Come creare un contesto in cui ciò sia possibile?
Innanzitutto, dimenticare il lavoro, il denaro, il profilo facebook, la playstation, le bollette, lo shopping, le comitive, i gruppi politici e quelli d’affinità, il sacrificio, il martirio, l’evangelizzazione, la fedeltà all’immagine che ci siamo costruiti. È impossibile? Non resta quasi niente? Significa che non abbiamo niente da perdere: non c’è bisogno di simulare passioni o farci piacere ciò che ci fa schifo. Non c’è bisogno di girare lo sguardo. Anche se viviamo in una caserma a cielo aperto, non c’è bisogno di comportarci da soldati. Provando ad essere ciò che siamo, potremmo accorgerci che non siamo soli. Chiamare guerra la guerra e mercenari i mercenari potrebbe essere l’inizio di una vita libera dall’una e dagli altri.
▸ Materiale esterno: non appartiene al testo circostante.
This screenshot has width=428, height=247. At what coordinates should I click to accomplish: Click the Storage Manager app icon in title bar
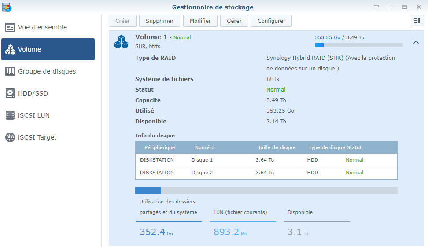7,7
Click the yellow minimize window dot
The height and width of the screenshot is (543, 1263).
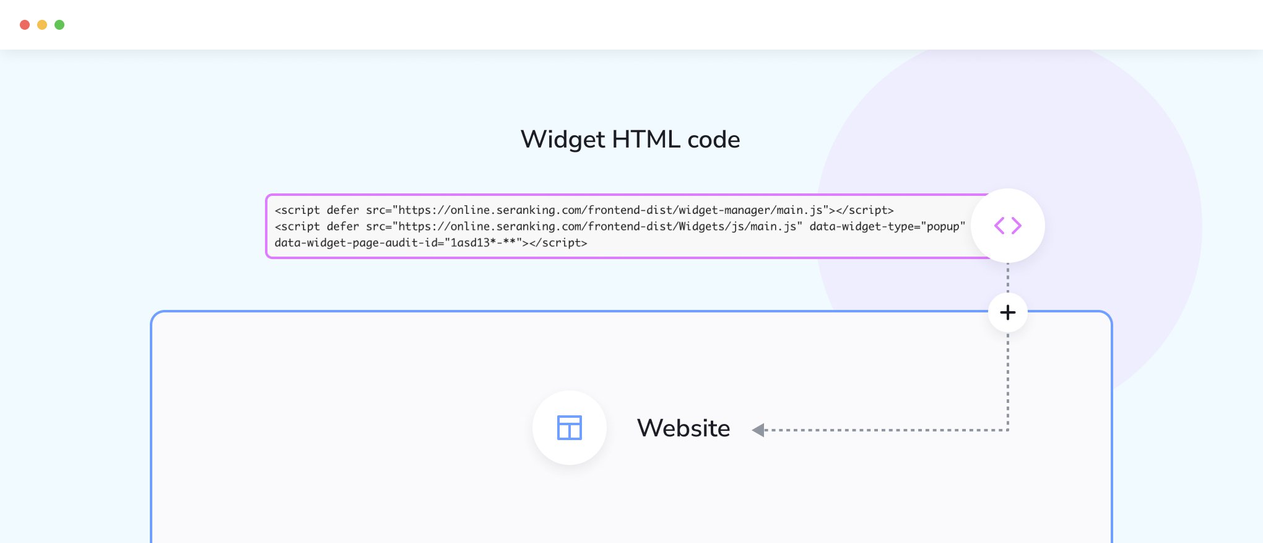pos(42,25)
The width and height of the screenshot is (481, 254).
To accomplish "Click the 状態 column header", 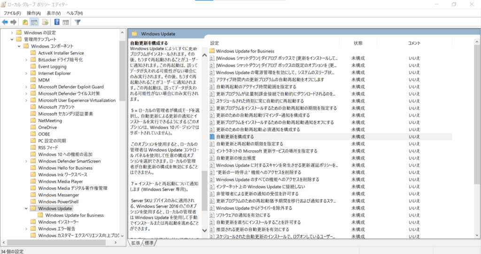I will point(358,43).
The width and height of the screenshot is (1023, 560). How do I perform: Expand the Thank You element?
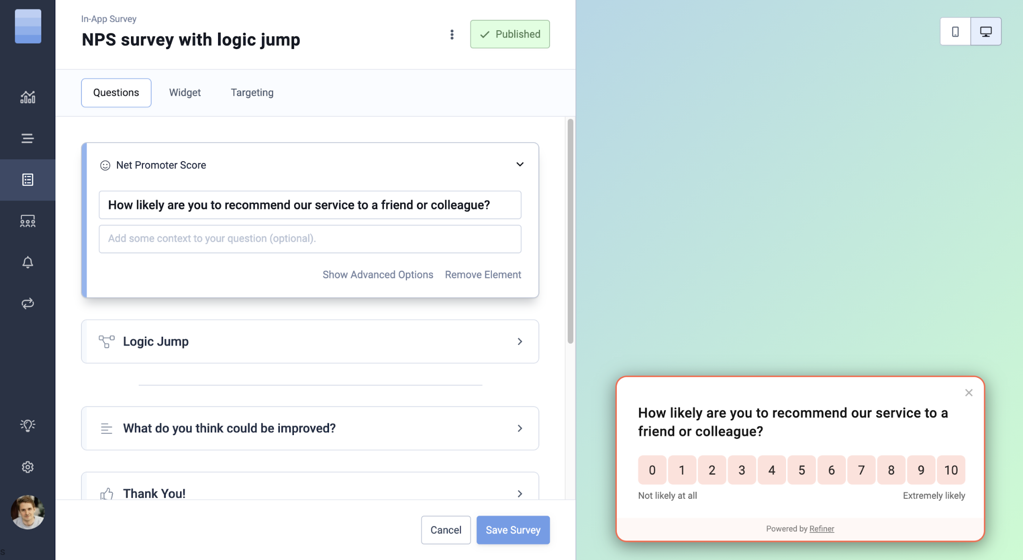[x=519, y=493]

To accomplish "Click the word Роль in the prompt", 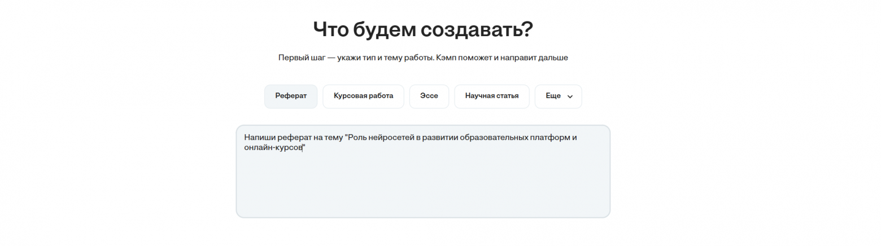I will click(x=357, y=137).
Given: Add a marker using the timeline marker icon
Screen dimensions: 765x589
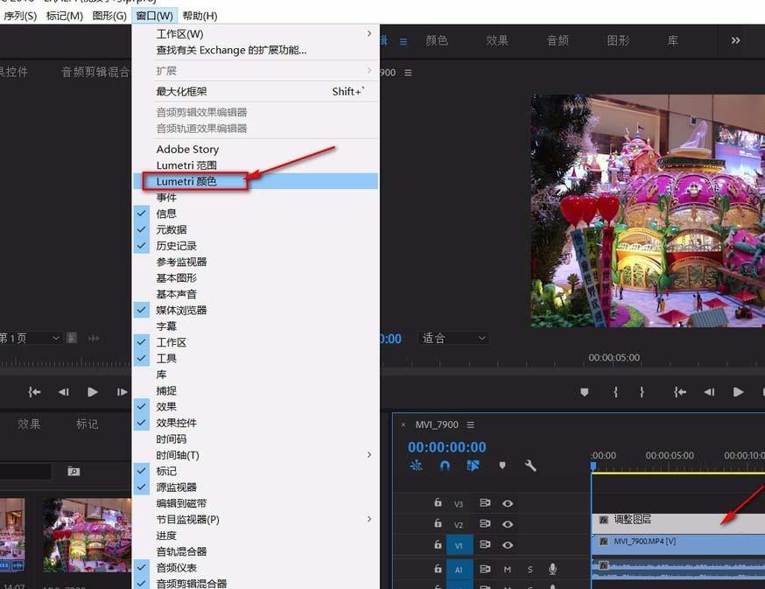Looking at the screenshot, I should tap(502, 466).
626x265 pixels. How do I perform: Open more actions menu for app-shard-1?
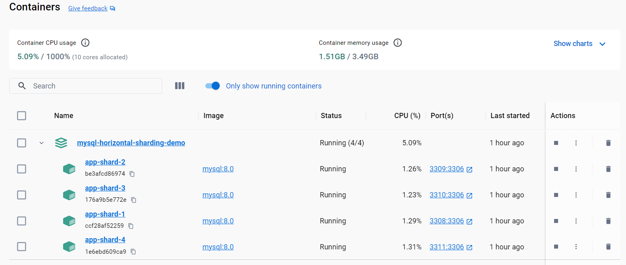[x=576, y=221]
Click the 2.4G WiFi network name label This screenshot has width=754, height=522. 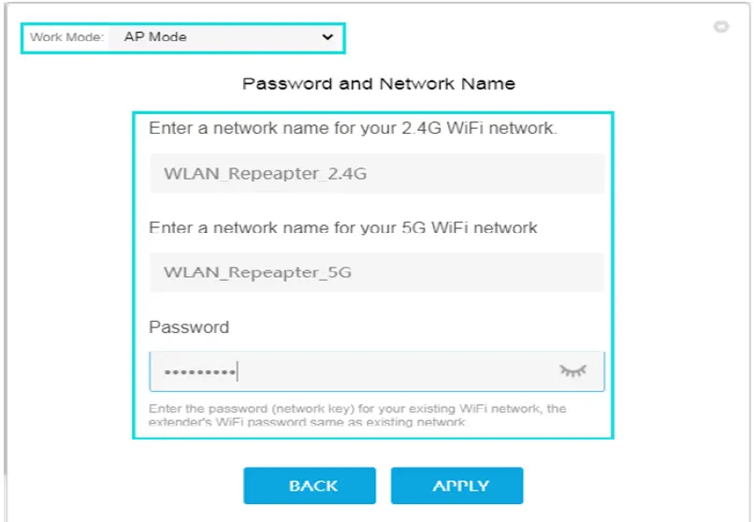coord(353,128)
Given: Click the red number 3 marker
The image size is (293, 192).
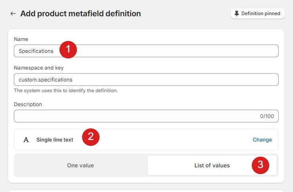Looking at the screenshot, I should pyautogui.click(x=260, y=165).
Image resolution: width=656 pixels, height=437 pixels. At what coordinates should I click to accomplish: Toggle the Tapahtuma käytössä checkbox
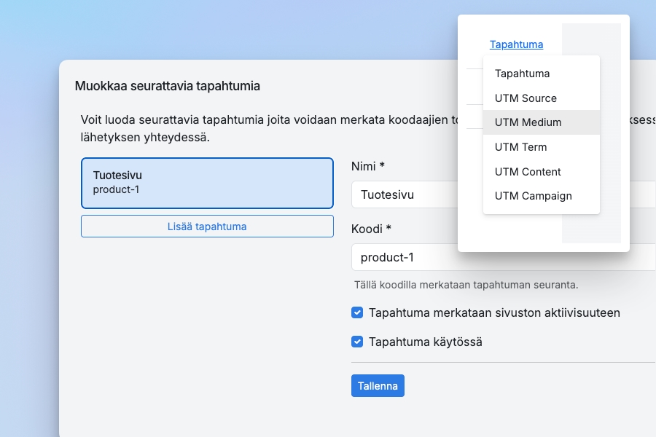[x=357, y=342]
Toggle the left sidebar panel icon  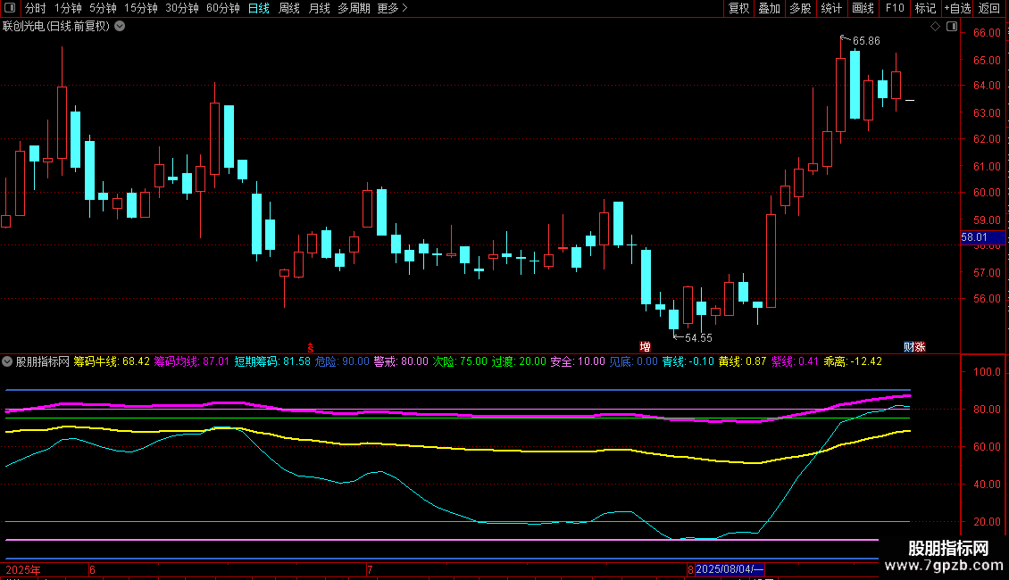pyautogui.click(x=9, y=9)
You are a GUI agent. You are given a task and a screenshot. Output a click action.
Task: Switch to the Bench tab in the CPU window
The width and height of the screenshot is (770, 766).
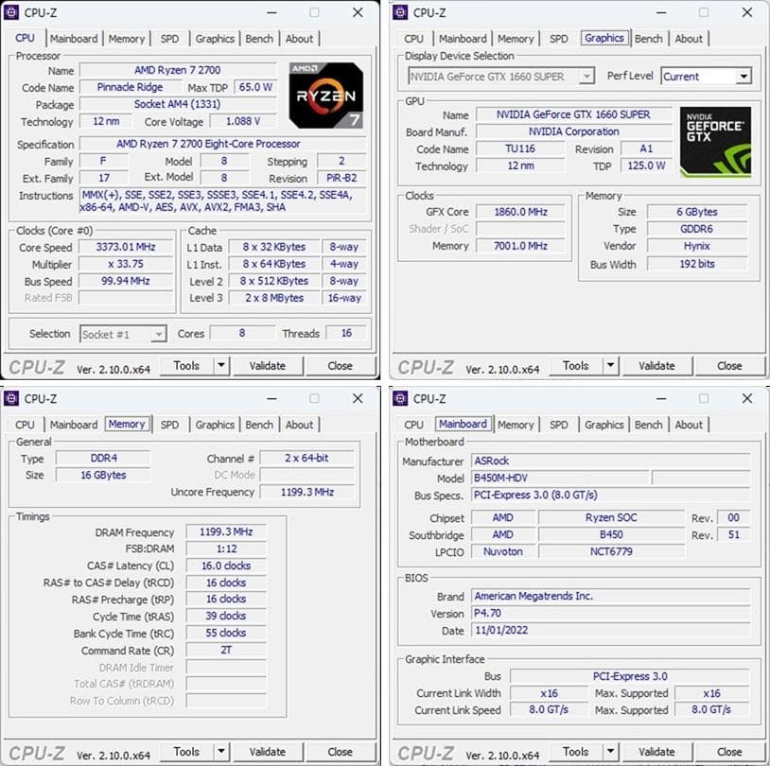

Capa a pazzià va in questa direzione e questo libretto è il risultato di ciò che la gente seria chiama una perdita di tempo: discussioni inconcludenti, disegni, scemenze intervallate da qualche pensiero serio, attacchinaggi, passeggiate, fotografie… In termini quantitativi la condivisione è fallita, ma ciò non modifica di molto le nostre aspettative future: giocare, divertirsi, imparare, condividere e smetterla di accampare diritti, per liberarci finalmente dal dovere.